┏━━

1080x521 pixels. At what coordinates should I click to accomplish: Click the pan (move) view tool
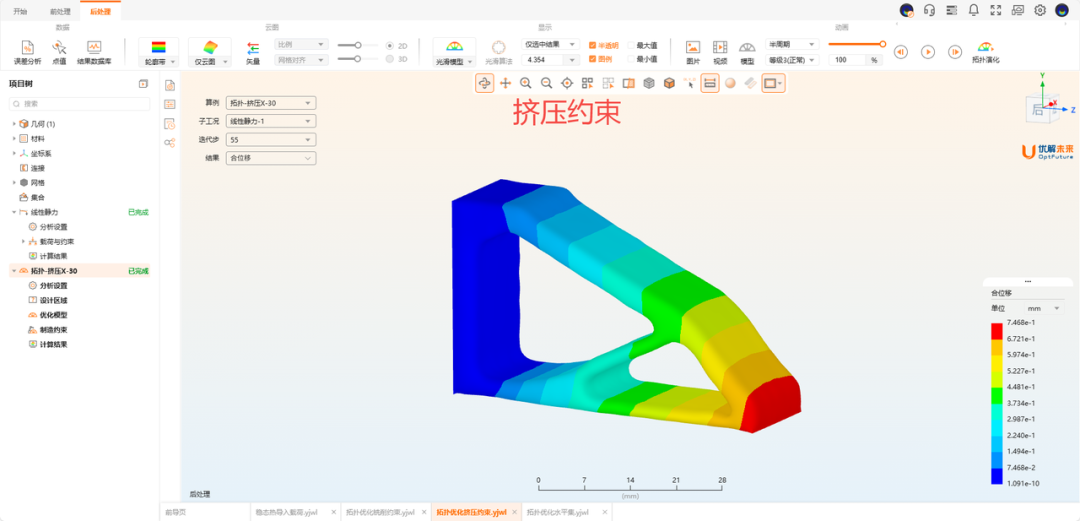505,83
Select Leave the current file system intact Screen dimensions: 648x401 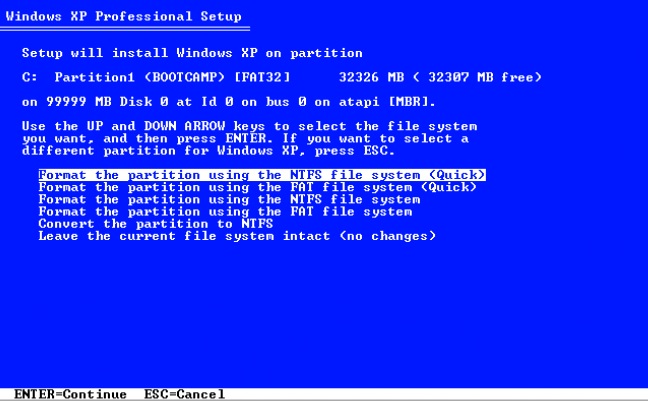pos(237,236)
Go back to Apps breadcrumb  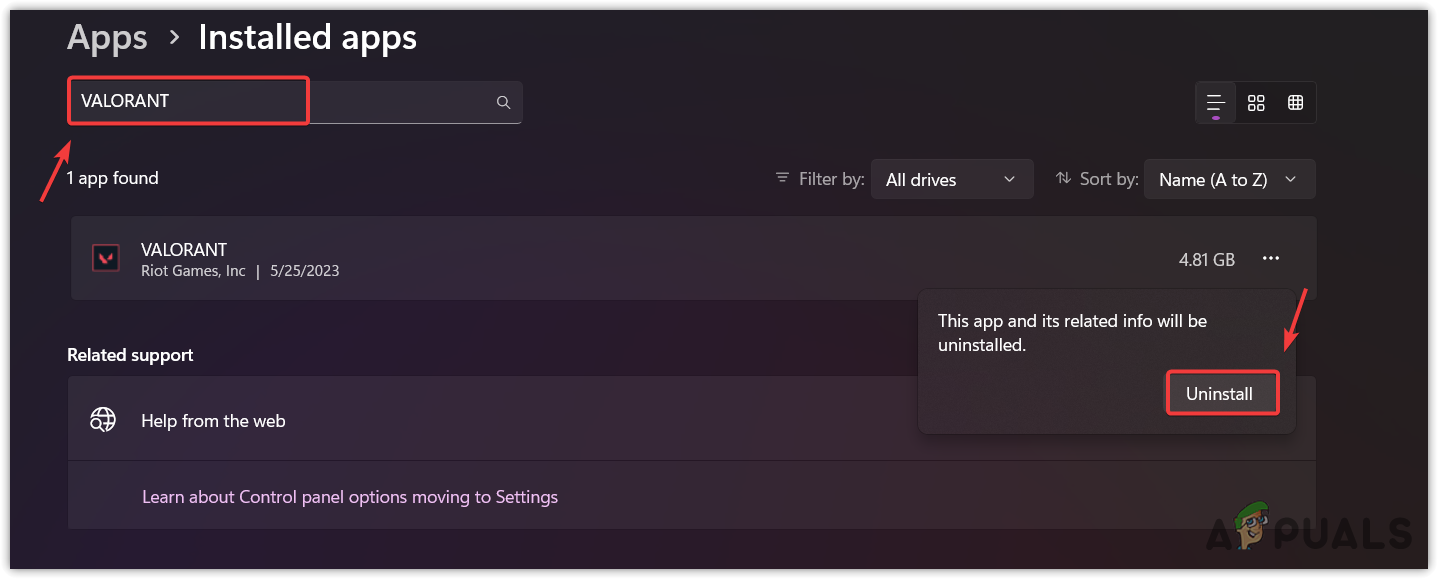(x=107, y=38)
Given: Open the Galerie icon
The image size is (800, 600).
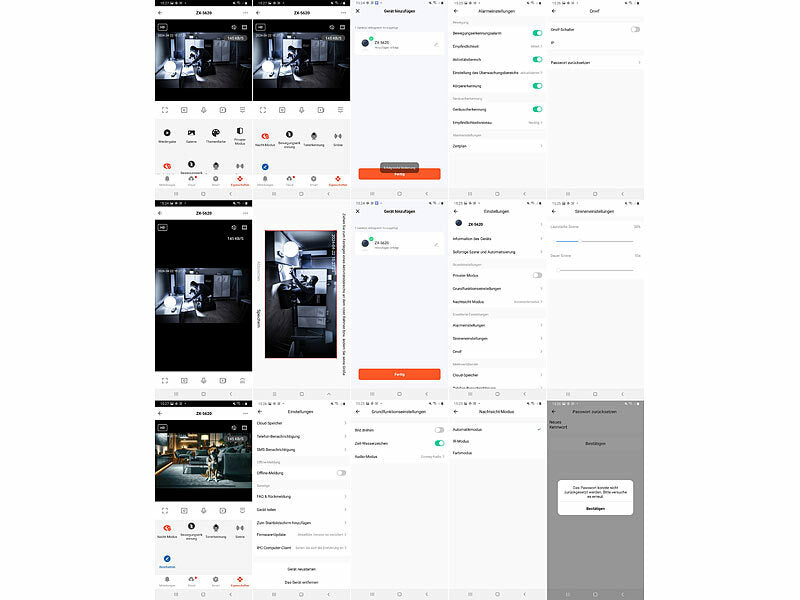Looking at the screenshot, I should click(x=190, y=132).
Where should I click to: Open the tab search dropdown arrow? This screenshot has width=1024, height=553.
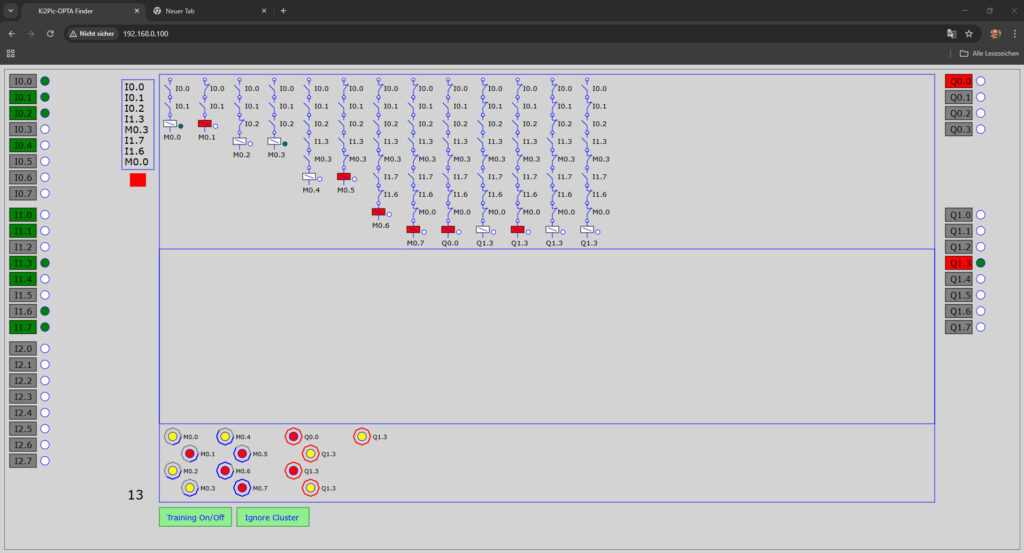(10, 10)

┗━━

## WHAT NEEDS TO BE DONE
Take the lines from the one holding "Where should I" through the last line of the data above and copy them exactly, both ends included, omitting all pictures.

## OUTPUT FOR THIS TASK
Where should I click to: Open the tab search dropdown arrow? This screenshot has width=1024, height=553.
(10, 10)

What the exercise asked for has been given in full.